━━ Supplied records
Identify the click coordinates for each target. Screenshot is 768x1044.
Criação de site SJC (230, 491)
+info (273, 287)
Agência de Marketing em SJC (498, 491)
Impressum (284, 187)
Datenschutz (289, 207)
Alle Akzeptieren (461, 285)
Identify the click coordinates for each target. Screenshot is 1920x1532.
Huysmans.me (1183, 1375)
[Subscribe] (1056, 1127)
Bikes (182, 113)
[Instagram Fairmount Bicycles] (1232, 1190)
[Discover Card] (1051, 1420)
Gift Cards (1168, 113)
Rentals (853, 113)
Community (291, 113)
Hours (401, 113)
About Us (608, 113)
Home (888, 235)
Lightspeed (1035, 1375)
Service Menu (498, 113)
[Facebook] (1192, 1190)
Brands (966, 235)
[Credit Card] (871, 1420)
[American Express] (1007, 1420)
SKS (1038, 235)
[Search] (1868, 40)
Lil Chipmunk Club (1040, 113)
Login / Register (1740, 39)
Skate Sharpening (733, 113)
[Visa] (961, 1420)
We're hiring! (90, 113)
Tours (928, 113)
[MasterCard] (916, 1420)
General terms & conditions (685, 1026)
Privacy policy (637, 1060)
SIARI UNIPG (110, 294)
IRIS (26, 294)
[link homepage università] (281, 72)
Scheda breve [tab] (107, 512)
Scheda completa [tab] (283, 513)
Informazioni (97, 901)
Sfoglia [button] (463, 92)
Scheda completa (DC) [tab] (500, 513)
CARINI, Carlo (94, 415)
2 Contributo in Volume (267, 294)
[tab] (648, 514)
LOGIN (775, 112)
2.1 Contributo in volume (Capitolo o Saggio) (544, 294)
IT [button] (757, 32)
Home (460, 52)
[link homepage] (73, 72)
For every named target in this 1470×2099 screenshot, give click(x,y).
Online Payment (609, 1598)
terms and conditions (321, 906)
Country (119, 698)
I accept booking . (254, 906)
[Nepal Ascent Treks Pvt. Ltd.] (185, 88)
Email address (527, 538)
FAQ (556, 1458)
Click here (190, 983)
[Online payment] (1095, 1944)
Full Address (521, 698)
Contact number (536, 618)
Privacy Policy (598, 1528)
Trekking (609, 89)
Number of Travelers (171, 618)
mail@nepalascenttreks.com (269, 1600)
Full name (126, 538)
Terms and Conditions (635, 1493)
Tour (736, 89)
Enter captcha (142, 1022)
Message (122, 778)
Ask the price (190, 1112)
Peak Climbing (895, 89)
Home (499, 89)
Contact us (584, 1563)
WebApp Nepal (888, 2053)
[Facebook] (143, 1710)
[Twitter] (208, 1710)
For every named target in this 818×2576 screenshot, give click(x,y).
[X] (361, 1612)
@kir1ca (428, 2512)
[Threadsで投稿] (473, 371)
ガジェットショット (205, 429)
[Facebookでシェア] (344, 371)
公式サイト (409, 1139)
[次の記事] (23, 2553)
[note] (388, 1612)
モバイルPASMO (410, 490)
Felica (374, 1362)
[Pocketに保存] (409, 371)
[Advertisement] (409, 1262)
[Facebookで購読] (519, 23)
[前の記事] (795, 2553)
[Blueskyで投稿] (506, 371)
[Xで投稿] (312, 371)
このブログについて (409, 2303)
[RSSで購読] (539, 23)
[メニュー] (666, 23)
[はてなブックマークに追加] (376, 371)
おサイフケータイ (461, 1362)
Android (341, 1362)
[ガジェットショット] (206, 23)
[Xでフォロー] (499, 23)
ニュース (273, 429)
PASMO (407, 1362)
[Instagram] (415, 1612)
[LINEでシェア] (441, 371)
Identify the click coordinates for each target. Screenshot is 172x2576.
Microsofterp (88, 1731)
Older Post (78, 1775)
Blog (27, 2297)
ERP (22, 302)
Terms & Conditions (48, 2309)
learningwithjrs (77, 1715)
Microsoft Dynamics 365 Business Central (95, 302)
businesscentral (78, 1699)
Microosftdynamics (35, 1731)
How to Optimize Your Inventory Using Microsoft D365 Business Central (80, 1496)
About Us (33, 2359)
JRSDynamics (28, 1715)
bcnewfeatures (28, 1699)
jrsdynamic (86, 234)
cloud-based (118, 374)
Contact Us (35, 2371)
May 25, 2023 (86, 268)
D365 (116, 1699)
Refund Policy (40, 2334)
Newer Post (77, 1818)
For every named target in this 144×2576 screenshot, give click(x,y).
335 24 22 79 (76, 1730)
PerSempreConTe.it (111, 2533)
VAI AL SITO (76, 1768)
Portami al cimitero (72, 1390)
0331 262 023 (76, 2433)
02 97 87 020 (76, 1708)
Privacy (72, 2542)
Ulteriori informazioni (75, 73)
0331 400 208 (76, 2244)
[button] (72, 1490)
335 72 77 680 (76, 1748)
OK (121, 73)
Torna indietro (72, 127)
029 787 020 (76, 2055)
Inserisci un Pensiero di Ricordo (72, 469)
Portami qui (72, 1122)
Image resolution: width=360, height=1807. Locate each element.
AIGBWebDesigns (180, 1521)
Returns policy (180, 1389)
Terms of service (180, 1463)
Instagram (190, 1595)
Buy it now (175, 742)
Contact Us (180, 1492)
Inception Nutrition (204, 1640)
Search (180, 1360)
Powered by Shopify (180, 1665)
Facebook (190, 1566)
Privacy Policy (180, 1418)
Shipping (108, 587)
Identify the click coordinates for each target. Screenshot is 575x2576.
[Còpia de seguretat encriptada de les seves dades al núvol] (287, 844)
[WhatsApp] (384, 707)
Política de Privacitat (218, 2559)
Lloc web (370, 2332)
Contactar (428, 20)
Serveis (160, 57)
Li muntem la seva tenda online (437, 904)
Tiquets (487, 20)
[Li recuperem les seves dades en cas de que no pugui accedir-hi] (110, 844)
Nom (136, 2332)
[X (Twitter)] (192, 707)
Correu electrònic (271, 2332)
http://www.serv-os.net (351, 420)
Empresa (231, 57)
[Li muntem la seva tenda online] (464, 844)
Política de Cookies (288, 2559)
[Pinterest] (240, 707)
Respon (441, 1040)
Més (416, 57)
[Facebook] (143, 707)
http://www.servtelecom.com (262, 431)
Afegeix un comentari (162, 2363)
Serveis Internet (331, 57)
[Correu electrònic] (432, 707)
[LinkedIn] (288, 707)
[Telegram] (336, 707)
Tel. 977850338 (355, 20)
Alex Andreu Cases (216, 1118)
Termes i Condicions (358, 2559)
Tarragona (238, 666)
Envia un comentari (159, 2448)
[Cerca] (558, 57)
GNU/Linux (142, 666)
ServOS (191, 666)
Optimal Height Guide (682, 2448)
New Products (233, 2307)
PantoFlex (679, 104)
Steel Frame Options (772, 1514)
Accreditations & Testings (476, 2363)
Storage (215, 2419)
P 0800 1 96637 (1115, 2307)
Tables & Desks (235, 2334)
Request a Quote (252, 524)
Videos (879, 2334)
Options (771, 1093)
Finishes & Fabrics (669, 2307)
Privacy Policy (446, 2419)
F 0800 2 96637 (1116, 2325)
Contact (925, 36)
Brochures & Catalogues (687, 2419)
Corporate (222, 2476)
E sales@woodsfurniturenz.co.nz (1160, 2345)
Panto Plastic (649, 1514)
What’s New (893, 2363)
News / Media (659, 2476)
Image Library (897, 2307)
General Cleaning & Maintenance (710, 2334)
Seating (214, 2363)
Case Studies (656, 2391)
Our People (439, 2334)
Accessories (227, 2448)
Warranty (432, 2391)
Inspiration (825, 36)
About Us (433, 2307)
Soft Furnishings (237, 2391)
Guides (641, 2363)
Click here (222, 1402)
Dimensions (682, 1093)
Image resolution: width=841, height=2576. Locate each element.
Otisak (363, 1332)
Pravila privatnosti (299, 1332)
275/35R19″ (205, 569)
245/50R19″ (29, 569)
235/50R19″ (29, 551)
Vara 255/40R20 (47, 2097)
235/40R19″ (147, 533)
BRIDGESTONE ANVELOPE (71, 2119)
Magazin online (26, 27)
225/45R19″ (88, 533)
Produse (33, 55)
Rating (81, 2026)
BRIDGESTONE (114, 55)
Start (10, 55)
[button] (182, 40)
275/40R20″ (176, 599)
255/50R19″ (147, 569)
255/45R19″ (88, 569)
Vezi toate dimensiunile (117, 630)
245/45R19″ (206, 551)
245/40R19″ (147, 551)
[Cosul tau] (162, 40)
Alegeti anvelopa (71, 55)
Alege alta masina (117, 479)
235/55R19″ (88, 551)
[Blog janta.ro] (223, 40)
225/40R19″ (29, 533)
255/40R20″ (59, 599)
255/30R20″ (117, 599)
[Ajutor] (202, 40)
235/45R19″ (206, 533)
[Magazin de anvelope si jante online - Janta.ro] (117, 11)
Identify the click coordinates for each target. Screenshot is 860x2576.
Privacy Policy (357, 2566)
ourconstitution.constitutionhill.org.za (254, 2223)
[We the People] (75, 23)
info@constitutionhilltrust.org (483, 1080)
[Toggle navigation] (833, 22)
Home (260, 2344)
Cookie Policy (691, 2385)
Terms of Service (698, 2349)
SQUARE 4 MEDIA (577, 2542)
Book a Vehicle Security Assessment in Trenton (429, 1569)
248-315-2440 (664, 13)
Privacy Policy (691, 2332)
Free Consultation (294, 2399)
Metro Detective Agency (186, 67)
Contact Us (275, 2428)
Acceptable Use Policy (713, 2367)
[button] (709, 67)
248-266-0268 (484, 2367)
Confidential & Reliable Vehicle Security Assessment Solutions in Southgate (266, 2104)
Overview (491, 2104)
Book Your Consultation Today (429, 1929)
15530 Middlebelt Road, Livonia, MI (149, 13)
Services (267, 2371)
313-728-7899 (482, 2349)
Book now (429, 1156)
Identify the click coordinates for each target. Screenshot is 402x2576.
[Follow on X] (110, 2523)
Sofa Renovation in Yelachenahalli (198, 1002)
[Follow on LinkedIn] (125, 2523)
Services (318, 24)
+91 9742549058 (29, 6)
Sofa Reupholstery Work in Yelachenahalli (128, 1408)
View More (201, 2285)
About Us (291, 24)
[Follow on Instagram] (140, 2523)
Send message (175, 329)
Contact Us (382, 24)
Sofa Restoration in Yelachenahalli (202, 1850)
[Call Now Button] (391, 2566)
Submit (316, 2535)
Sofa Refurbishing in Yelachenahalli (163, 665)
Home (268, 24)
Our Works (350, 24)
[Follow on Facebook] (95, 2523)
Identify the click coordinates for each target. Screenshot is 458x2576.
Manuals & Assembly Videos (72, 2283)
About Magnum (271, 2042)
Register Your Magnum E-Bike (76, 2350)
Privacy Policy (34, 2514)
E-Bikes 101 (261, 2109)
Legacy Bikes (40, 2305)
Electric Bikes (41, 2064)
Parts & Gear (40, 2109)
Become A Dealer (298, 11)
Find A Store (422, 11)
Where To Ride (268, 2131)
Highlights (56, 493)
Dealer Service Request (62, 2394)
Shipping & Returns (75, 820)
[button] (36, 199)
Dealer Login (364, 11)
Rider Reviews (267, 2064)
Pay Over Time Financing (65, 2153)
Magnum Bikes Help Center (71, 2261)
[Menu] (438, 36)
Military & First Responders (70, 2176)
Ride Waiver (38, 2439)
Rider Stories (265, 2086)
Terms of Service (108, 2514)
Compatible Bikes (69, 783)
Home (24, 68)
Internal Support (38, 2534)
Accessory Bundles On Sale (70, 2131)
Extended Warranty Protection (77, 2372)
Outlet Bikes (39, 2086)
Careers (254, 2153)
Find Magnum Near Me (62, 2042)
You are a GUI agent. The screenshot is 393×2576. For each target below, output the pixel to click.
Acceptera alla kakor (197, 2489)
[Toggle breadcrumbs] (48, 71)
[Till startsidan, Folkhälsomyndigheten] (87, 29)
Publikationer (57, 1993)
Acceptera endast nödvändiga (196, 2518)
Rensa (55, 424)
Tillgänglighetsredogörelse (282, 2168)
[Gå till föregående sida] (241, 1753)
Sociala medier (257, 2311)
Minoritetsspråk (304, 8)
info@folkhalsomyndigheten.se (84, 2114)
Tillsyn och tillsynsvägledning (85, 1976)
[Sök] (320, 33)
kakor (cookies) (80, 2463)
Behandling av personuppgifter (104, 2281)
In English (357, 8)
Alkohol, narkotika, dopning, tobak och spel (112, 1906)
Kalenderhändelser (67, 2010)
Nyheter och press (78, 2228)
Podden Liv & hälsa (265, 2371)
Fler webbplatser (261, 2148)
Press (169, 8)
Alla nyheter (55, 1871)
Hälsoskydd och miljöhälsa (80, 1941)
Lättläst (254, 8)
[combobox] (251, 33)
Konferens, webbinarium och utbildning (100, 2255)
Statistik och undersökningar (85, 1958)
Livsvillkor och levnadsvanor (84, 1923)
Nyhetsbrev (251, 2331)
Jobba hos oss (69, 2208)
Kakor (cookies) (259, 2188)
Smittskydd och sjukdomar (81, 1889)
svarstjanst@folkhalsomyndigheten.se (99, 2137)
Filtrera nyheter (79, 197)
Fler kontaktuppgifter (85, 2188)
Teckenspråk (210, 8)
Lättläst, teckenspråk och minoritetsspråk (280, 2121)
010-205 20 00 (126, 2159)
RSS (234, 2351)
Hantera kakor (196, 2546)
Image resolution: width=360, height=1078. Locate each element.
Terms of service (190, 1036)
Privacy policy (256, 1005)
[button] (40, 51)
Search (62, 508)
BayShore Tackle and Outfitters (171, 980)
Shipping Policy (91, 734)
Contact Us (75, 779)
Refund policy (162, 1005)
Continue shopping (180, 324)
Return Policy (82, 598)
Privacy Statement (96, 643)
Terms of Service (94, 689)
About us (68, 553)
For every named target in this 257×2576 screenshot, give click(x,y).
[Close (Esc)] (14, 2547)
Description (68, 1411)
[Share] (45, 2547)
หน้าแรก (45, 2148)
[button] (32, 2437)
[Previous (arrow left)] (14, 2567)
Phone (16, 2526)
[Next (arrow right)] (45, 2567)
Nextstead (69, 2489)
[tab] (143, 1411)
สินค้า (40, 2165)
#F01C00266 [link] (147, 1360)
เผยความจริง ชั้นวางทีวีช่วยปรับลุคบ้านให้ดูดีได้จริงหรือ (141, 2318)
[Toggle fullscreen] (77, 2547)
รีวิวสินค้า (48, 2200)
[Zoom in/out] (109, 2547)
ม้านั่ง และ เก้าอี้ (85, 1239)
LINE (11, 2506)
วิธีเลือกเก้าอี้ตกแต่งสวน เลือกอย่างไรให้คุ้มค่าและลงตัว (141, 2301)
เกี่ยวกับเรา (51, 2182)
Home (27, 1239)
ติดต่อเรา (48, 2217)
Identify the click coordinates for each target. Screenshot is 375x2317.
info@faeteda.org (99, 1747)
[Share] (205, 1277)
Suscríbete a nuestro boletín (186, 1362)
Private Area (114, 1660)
━━━━
◆ **Problem description**
The answer must be every line of the records above that holds the word "muntem".

◆ **Written solution**
Li muntem la seva tenda online (437, 904)
[Li muntem la seva tenda online] (464, 844)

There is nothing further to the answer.